Apple is indeed patenting Swift features

Prior Art would take care of that if Apple had not gotten a patent on Optional Chaining (the Google patents page for US9952841B2, which was the only result I could find for the number given by @ebup, reads to me more like the whole concept of Swift, but I may be misunderstanding).

From a quick search (IANAL, also not from US, so salt to taste), I could also not find a consensus on whether the patent grant in the Apache license extended to derivative works and unrelated works. This StackExchange answer makes it sound like it does not, which as I read it could mean that Apple could still require a patent license if another project wanted to incorporate Optional Chaining.

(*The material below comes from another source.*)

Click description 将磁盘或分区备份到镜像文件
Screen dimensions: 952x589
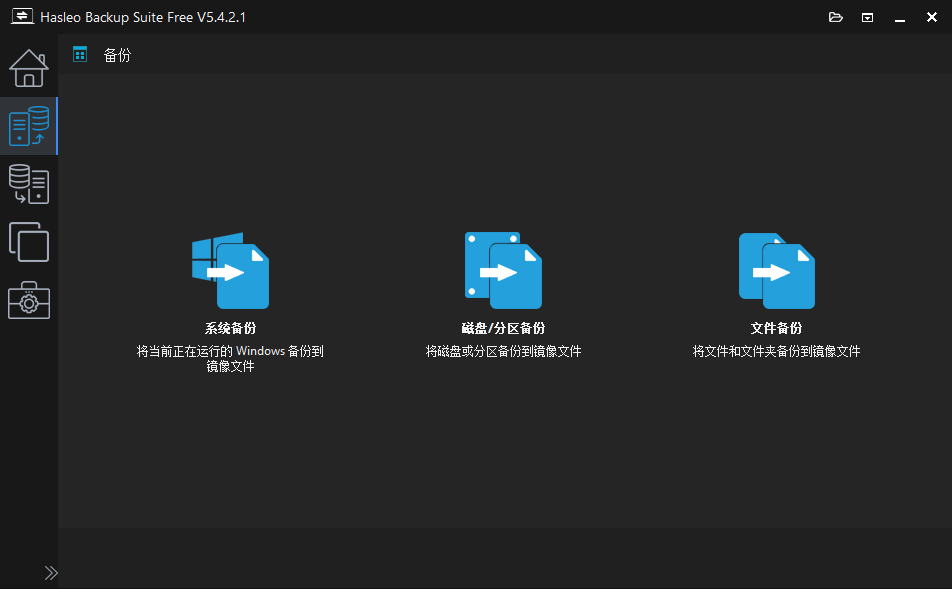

Here is the patent grant section of the license:

3. Grant of Patent License . Subject to the terms and conditions of this License, each Contributor hereby grants to You a perpetual, worldwide, non-exclusive, no-charge, royalty-free, irrevocable (except as stated in this section) patent license to make, have made, use, offer to sell, sell, import, and otherwise transfer the Work, where such license applies only to those patent claims licensable by such Contributor that are necessarily infringed by their Contribution(s) alone or by combination of their Contribution(s) with the Work to which such Contribution(s) was submitted. If You institute patent litigation against any entity (including a cross-claim or counterclaim in a lawsuit) alleging that the Work or a Contribution incorporated within the Work constitutes direct or contributory patent infringement, then any patent licenses granted to You under this License for that Work shall terminate as of the date such litigation is filed.